Many people just entering the complicated world of gardening focus on one thing; flowers. They love them, and plant lots of colorful perennials together to create their dream garden; and yet, when it comes to fruition, they feel like something has fallen short ..... it just doesn't pop. It looks too jumbled, too boring.
The likely problem is that they focused too much on the flowers and not enough on the other elements needed to create an artistic composition. A truly beautiful garden has a combination of mixed elements; flowering plants being the least important. Structural plants, like trees and shrubs, should be considered first along with stone outcroppings, walls, fences and other massing elements. Negative space ( like lawn, walkways, patios, and gravel areas ) is also important. An entire front yard filled with plants and no place for the eye to rest, is overwhelming to the senses. Just by adding some structure and negative space, many gardeners could greatly improve the appearance and the impact of their gardens. However, in my opinion... FOLIAGE; its shape, size, and color will often create the greatest impact when planning and creating truly interesting professional looking gardens. The placement of foliage plants shouldn't be the after thought. They should often be considered and placed before any of the flowering ornamentals.
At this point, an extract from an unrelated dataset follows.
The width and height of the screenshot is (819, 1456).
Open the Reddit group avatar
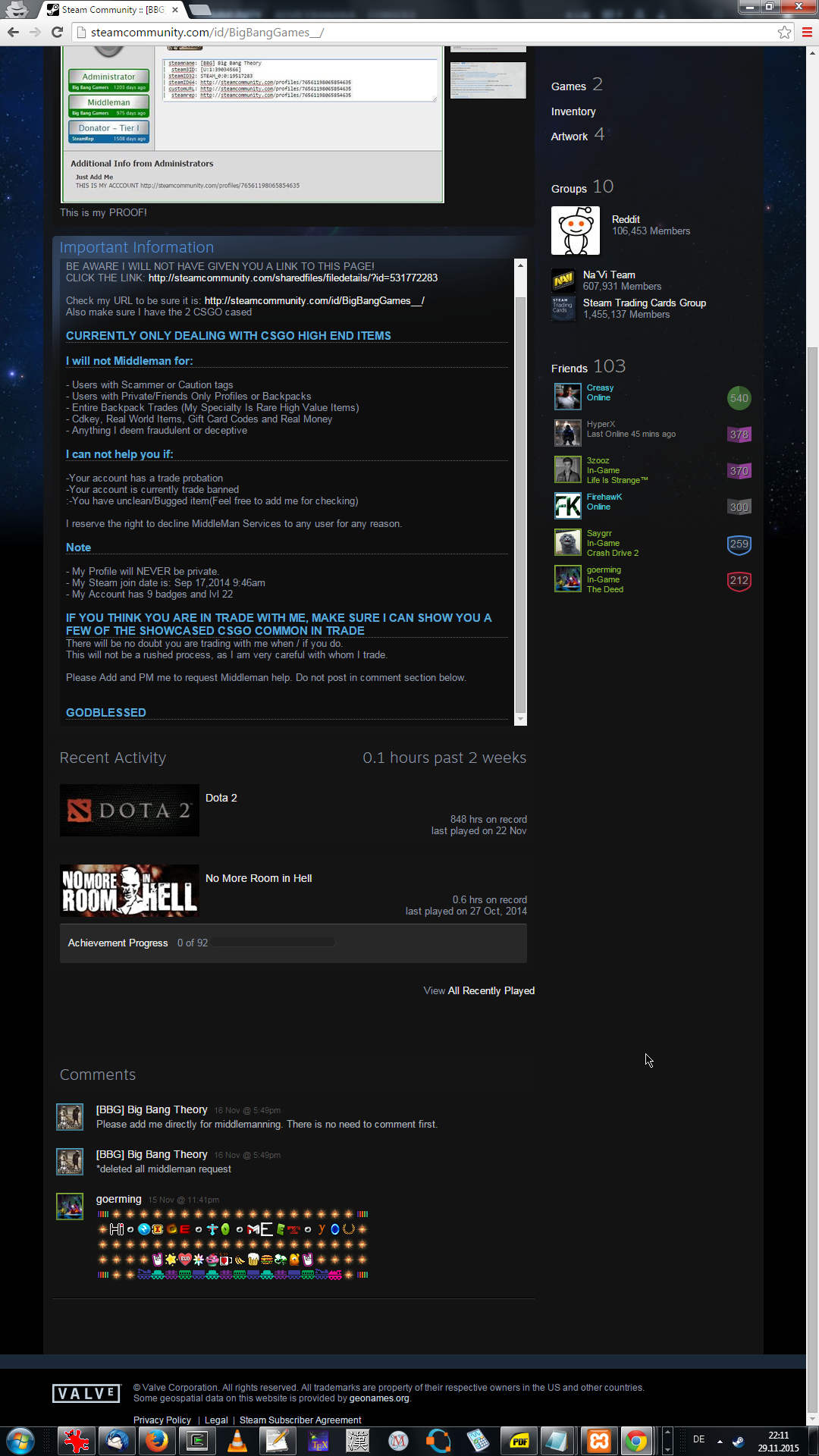pyautogui.click(x=575, y=231)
Perennials have their season of flowering. They offer interest in an ever changing garden sensory experience, and are sometimes followed by attractive seed heads in the late growing season. Many of them have very long flowering periods lasting a couple of months and can even change color with the changing temperatures. Annuals flower for most of the growing season, but never offer any interesting seasonal change. I tend to use them very sparingly if at all. When I do use them, I always mix them with seasonal perennials.
My favorite ornamental element is foliage. After designing with structure and negative space in place, I always start my landscape and gardening plans with the positioning of the foliage plants. This is actually included in the structural phase of my designing since many trees and shrubs have beautifully textured, shaped and colorful foliage; as well as the vast array of ornamental perennials and annuals. Just by adding a few well chosen foliage plants to one's ornamental composition, gardeners can vastly improve on the visual impact of their gardens.
Add large leaves to gardens with many small leaves, add shapely leaves to gardens with all similar leaves. Back your colorful flowers with contrasting foliage colors (don't forget that green is a color too). Just mix contrasting foliages together. And last but not least, mix in shrubs, trees and perennials that change color during the gardening seasons ... In my opinion, Autumn is the most glorious of the seasons. Once the gardener discovers how this trick really elevates their composition, they discover the key to great garden design.